Dr Mark Wansbrough-Jones has led a series of clinical studies showing that antibiotics are highly effective treatments for Buruli ulcer.
Infections with Mycobacterium ulcerans cause disfiguring skin lesions, known as Buruli ulcer. The condition is common in parts of West Africa, mainly affecting children aged 5–15. Until recently, the main treatment was surgical excision, which is difficult to perform, not always successful and not accessible to people in remote locations.

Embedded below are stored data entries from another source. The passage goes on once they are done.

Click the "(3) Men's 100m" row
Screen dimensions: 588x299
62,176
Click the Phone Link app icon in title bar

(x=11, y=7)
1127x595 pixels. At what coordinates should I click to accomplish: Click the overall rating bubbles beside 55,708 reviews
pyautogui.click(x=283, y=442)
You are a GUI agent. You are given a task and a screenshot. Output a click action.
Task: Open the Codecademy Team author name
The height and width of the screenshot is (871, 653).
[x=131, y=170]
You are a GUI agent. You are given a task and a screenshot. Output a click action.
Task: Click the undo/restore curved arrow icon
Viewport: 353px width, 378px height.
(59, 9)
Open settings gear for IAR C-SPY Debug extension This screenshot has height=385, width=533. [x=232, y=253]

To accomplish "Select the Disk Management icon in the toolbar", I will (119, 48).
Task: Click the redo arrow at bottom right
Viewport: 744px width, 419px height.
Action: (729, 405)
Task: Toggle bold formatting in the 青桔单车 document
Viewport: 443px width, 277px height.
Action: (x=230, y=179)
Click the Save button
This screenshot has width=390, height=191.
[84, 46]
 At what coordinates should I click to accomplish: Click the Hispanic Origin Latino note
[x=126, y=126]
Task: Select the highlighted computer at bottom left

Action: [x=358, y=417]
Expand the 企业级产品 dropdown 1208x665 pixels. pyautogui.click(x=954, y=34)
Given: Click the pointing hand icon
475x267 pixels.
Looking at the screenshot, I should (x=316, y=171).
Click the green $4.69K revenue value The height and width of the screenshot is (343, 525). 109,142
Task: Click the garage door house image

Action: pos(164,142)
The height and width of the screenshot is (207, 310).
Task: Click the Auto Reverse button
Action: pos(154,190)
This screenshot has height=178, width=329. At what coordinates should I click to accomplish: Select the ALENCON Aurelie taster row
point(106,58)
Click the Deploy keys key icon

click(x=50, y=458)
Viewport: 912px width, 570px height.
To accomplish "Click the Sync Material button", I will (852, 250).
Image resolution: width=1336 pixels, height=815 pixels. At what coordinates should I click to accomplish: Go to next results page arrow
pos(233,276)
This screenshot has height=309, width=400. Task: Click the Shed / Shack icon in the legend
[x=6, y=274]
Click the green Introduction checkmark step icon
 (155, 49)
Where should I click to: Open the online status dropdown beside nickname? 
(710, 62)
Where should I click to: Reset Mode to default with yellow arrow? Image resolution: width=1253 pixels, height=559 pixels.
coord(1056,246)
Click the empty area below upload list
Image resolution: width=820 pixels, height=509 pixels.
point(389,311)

Following positive studies in animal models, Dr Wansbrough-Jones with colleagues including Professor Richard Phillips organised a clinical study in Ghana evaluating a combination of antibiotics – rifampicin and streptomycin – given for various periods before clinical excision. Eight weeks’ treatment was highly effective at killing M. ulcerans and preventing disease recurrence.
A larger follow-on study in Ghana confirmed the efficacy of antibiotic therapy, even in the absence of surgery. As streptomycin has to be injected into muscle, an oral drug, clarithromycin, has also been used instead of streptomycin for part or all of the eight-week treatment. The latest study, in Ghana and Benin and reported to the WHO in 2017, confirmed the efficacy of an all-oral combination.
These findings have shaped WHO guidelines on treatment of Buruli ulcer, which are likely to be updated in light of the latest findings.
Etuaful S et al. Efficacy of the combination rifampin-streptomycin in preventing growth of Mycobacterium ulcerans in early lesions of Buruli ulcer in humans. Antimicrob Agents Chemother. 2005;49(8):3182–6.
Sarfo FS et al. Clinical efficacy of combination of rifampin and streptomycin for treatment of Mycobacterium ulcerans disease. Antimicrob Agents Chemother. 2010;54(9):3678–85.
Phillips RO et al. Clinical and bacteriological efficacy of rifampin-streptomycin combination for two weeks followed by rifampin and clarithromycin for six weeks for treatment of Mycobacterium ulcerans disease. Antimicrob Agents Chemother. 2014;58(2):1161–6.